O impasse na justiça brasileira
A batalha jurídica enfrenta barreiras significativas, como a seletividade nas investigações. Relatórios oficiais indicam que, enquanto mortes de agentes públicos foram elucidadas, os inquéritos sobre civis foram arquivados sob a justificativa de legítima defesa ou estrito cumprimento do dever legal. Em muitos desses processos, não houve sequer a realização de perícias técnicas ou oitiva de testemunhas. O defensor público Antonio José Maffezoli Leite aponta que a dificuldade de apuração reflete um corporativismo institucional que impede o avanço das investigações na esfera estadual.
A demanda pela federalização
Diante da ineficácia das instâncias locais, o movimento e entidades de direitos humanos pressionam pela federalização dos casos.
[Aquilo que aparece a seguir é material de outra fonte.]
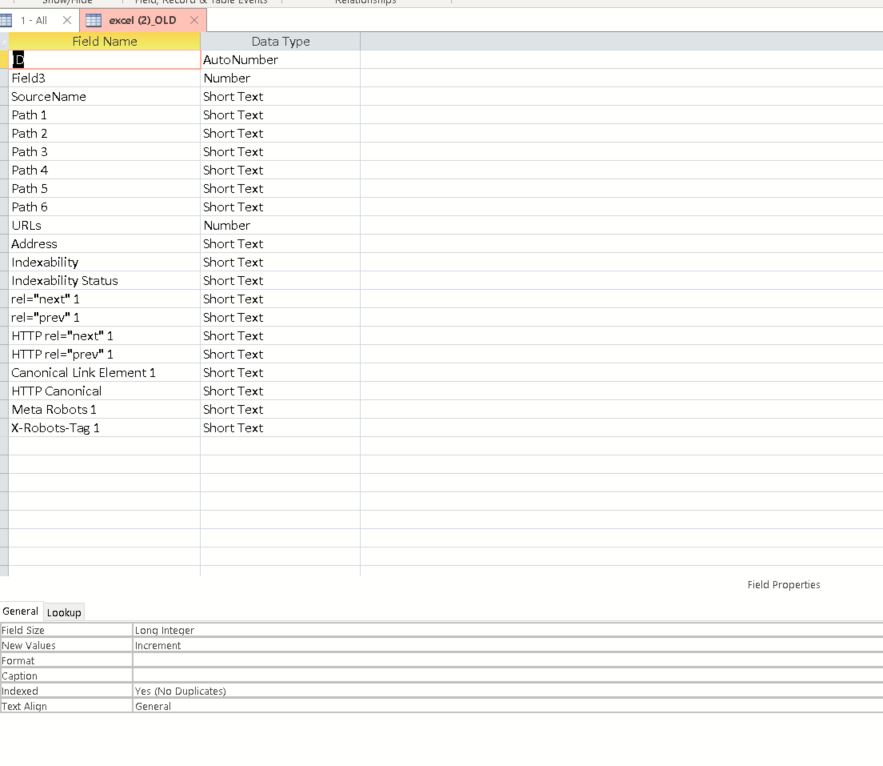Image resolution: width=883 pixels, height=766 pixels.
Task: Click the Canonical Link Element 1 field name
Action: click(x=83, y=373)
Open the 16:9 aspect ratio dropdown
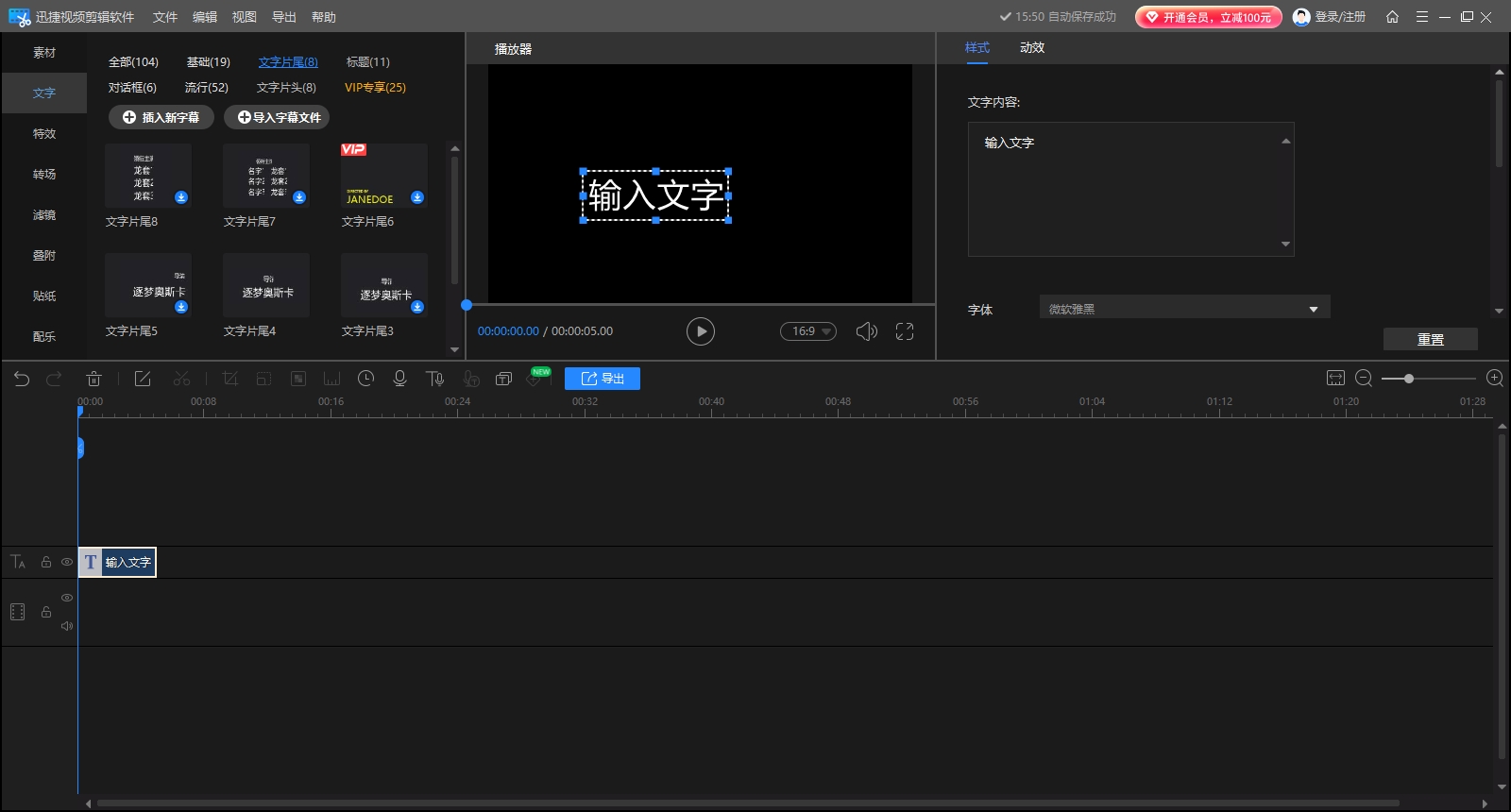This screenshot has height=812, width=1511. coord(808,331)
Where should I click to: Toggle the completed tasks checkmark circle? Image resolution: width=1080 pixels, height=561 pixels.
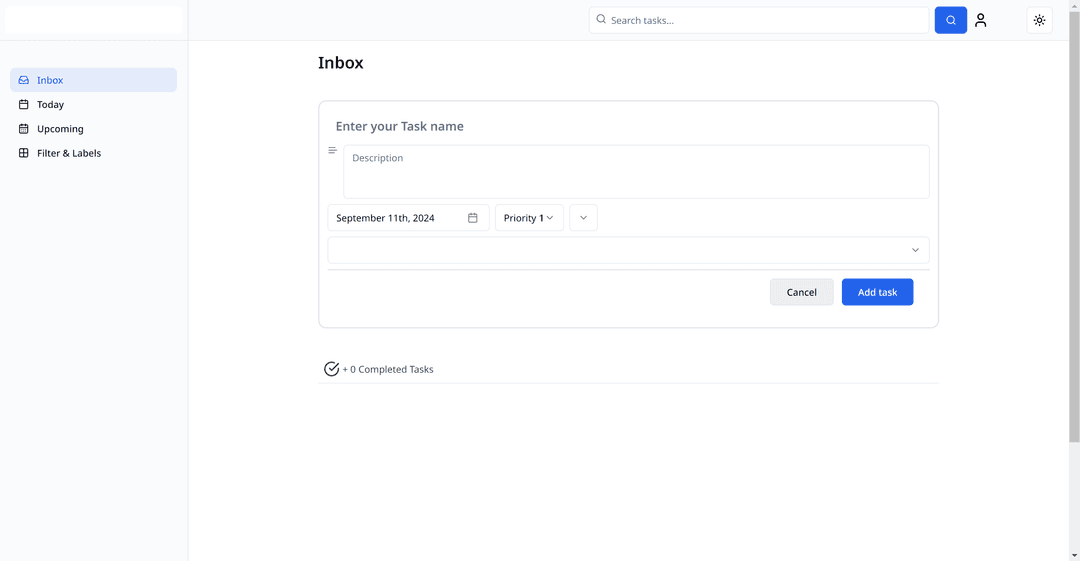(x=332, y=369)
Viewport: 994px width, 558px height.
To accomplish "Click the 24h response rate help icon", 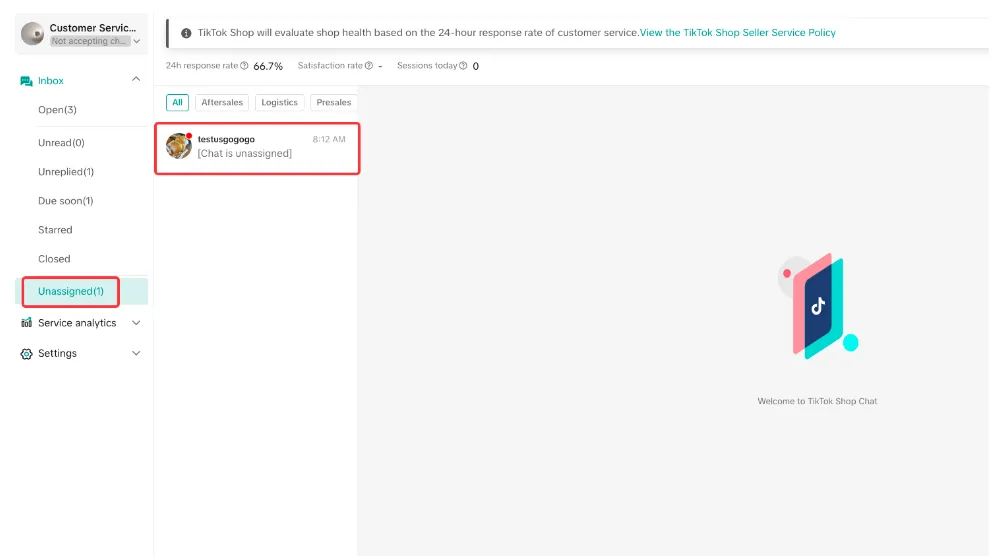I will click(x=244, y=66).
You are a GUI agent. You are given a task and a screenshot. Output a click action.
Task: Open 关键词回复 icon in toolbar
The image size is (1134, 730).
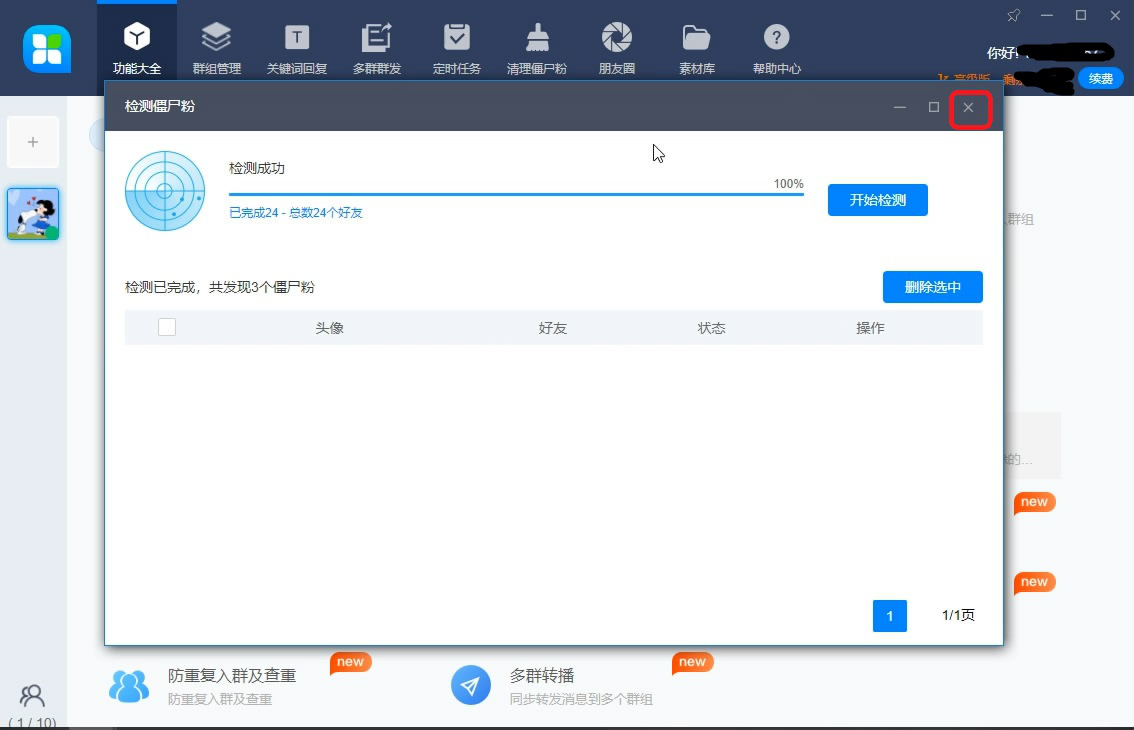click(297, 38)
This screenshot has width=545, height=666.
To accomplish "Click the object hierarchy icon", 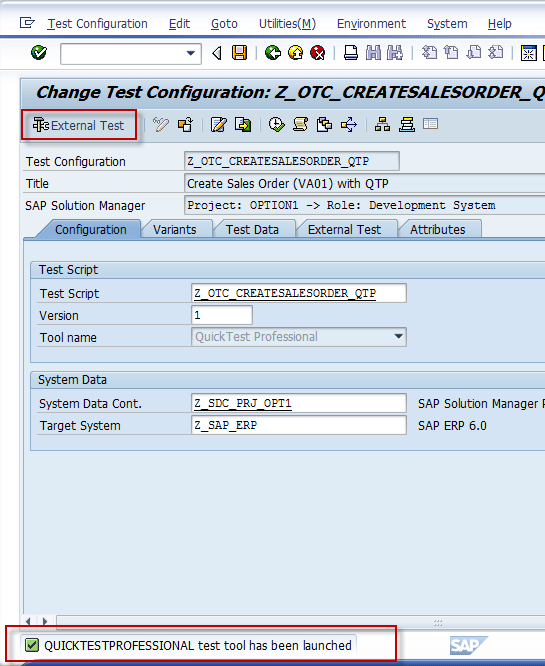I will 382,125.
Esse mecanismo permitiria que a competência das investigações fosse transferida da Justiça Comum para a Justiça Federal, garantindo mais imparcialidade. No entanto, a medida depende exclusivamente de uma ação da Procuradoria-Geral da República. O advogado Gabriel de Carvalho Sampaio, da Conectas, reforça que a federalização é necessária diante das falhas sistêmicas, ameaças a testemunhas e a incapacidade demonstrada pelas polícias e pelo Ministério Público estadual em conduzir apurações transparentes.
O impacto do luto coletivo
Apesar da mobilização constante, o balanço das últimas duas décadas é considerado frustrante. Além da falta de punição aos responsáveis, as famílias enfrentam dificuldades extremas para obter indenizações, com a maioria das ações judiciais sendo julgadas improcedentes ou sem desfecho definitivo. A persistência das Mães de Maio mantém o tema na agenda pública, garantindo que o trauma de 2006 continue sendo um alerta sobre a violência estatal e a fragilidade dos mecanismos de justiça no Brasil.